Suited to all parts of the UK, the berries are medium sized and produced freely. The bushes grow upright which makes picking easier than normal. This is an early season variety. We could only find it available from Chris Bowers in 2015 but expect more suppliers to sell it in 2016 onwards.


A very recent variety in the UK, bred in Sweden, Titania has some very useful attributes. It is a vigorous plant and reaches maturity after only three years. Because it is strong growing it does very well on light soils and those with a low level of nutrients.

Suited to all parts of the UK, the berries are largish and reasonably sweet. They are produced over a long cropping time and the yields are high. Resistant to mildew, it can grow to 2m in height if not regularly pruned. Titania is not so widely available as other blackcurrants at the moment and when this article when originally written it was only available from one supplier. However its popularity is growing and it can now be found from several online fruit specialists including Blackmoor.

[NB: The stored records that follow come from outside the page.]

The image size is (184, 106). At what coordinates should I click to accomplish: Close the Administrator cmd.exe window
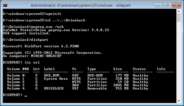pos(177,5)
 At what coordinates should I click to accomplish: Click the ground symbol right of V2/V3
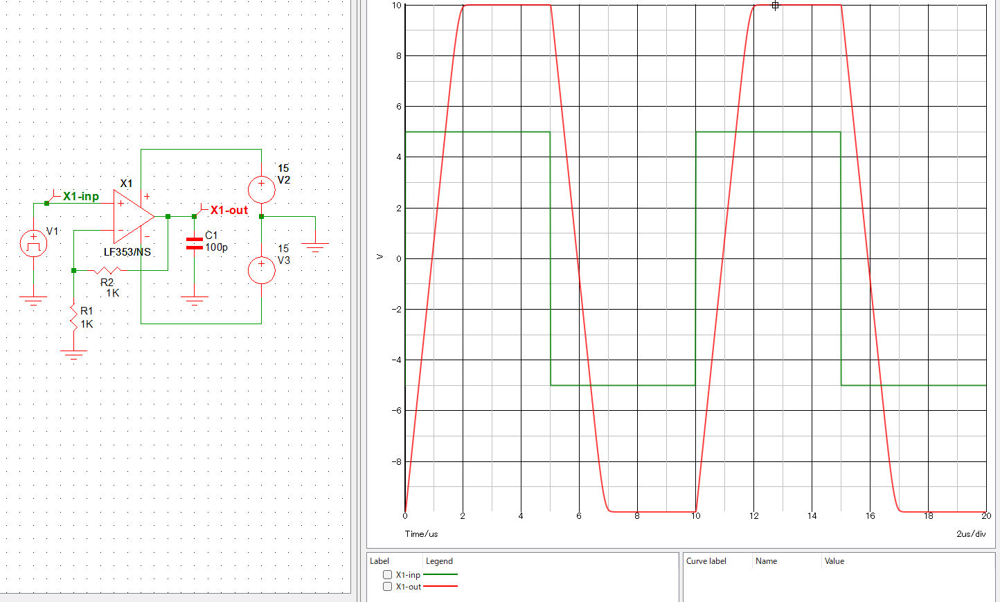pyautogui.click(x=315, y=247)
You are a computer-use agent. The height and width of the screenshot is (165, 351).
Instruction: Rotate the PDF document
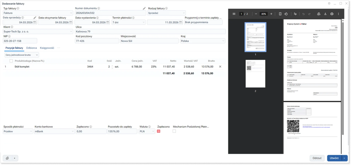286,14
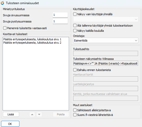The image size is (142, 127).
Task: Focus the Sivuja pystysuunnassa field
Action: point(60,21)
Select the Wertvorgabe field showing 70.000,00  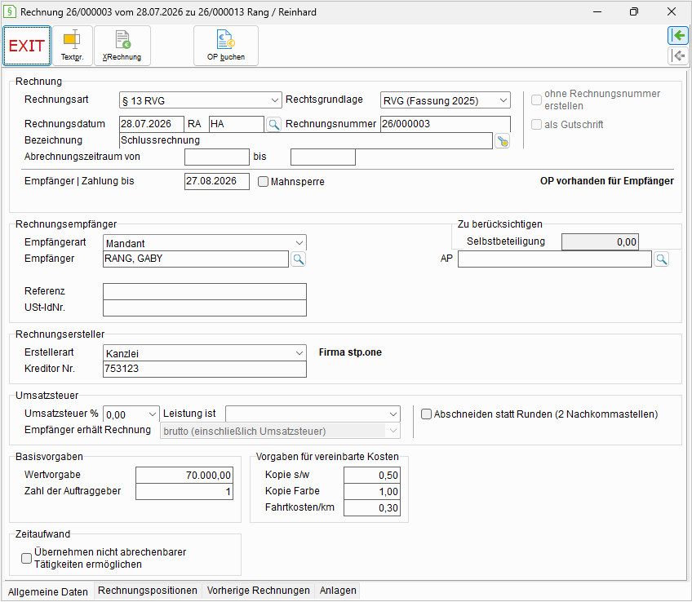point(184,475)
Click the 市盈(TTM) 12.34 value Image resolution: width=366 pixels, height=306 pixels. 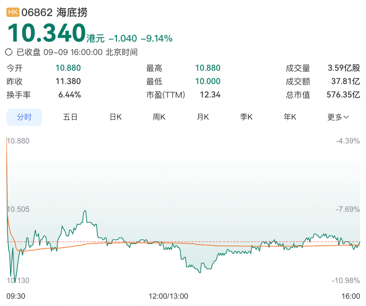pyautogui.click(x=210, y=95)
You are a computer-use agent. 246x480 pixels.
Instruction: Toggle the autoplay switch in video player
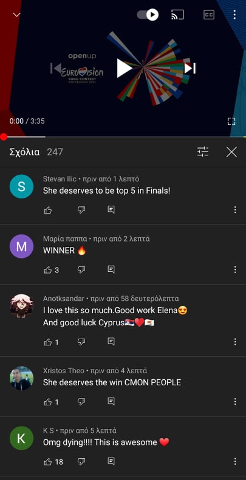pyautogui.click(x=148, y=15)
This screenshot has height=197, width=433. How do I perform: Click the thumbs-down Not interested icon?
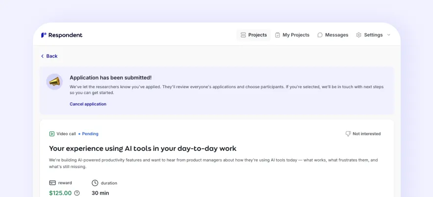(348, 134)
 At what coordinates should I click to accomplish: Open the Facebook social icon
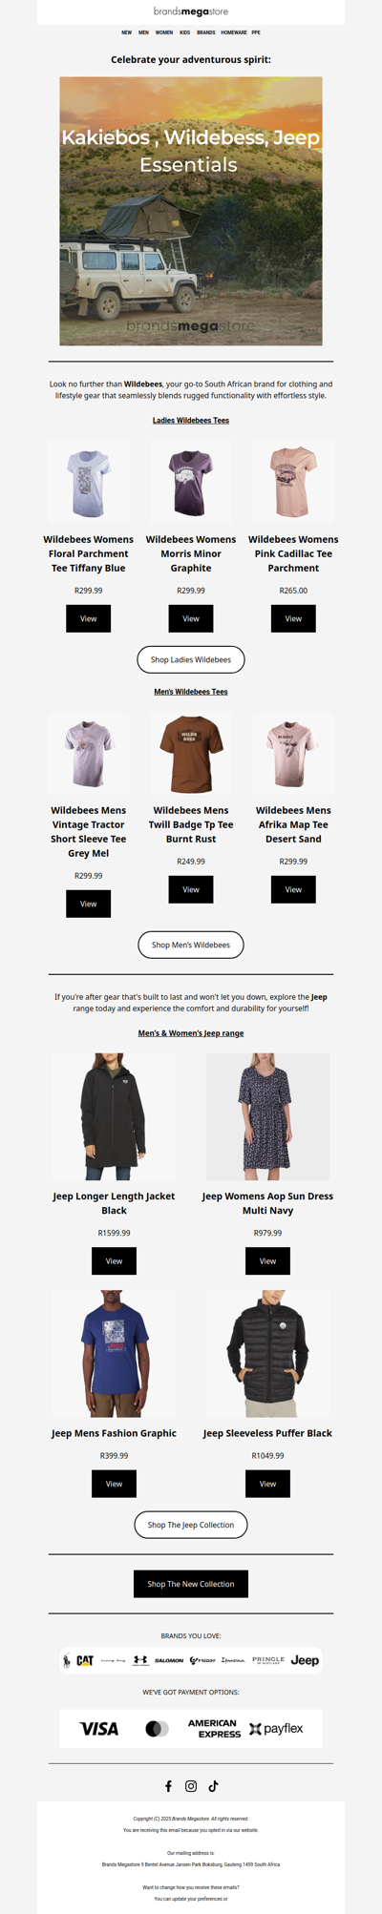(169, 1786)
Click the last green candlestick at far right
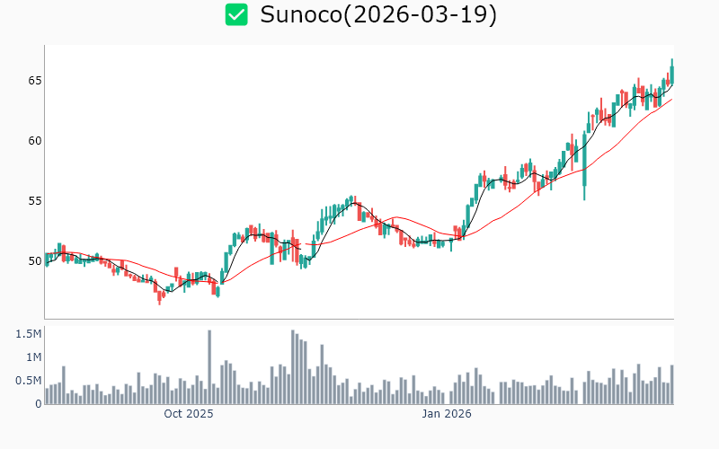719x449 pixels. click(671, 72)
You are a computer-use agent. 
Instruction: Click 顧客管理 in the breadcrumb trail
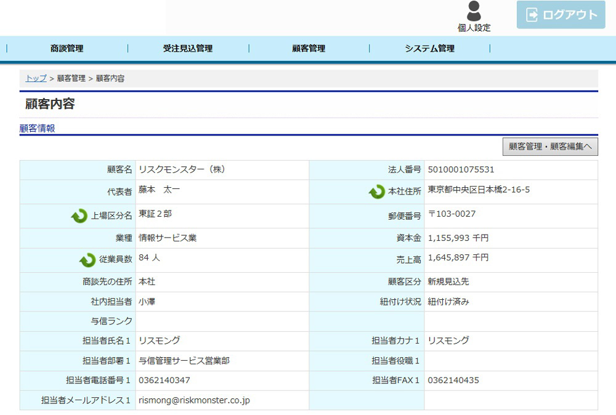click(71, 78)
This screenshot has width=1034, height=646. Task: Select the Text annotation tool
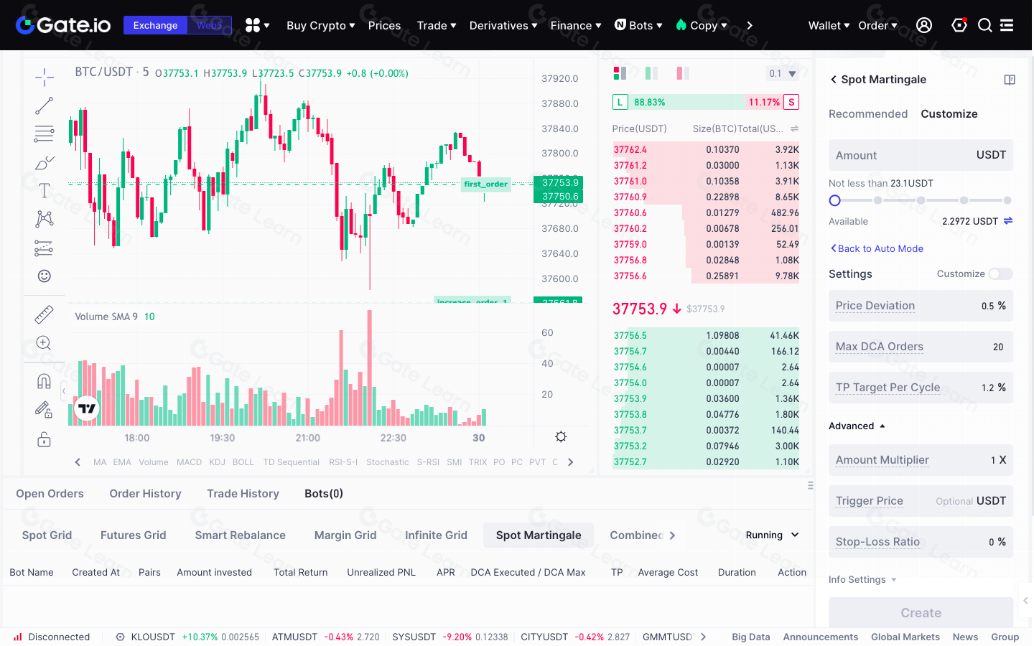pyautogui.click(x=44, y=190)
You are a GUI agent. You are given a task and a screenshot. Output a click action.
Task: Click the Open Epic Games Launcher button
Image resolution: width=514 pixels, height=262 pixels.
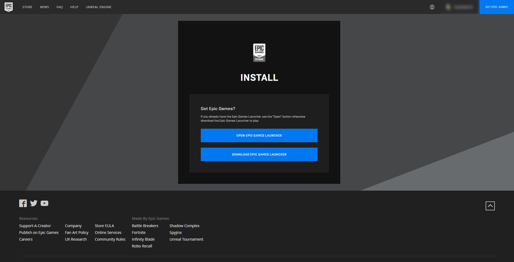[259, 136]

Date: 19 September 2020 From: Tim
COMMENT: The problem with nearly all these varieties of blackcurrant is a lack of chill hours as Winters are becoming much warmer in the UK. Blackcurrants need anywhere between 1200 to 2000 accumulated chill hours. Southern parts of the UK can have a compromised yield, if a Winter is warmer than usual. None of the present available varieties have lower chill need to be significant, but SCRI and New Zealand programs are trialling some.


Date: 06 September 2020 From: Not Given
COMMENT: Blackcurrant Big Ben is the best for the home garden and the excellent review reflects well. Also growers might be interested in Aronia Nero to grow alongside it as a companion plant.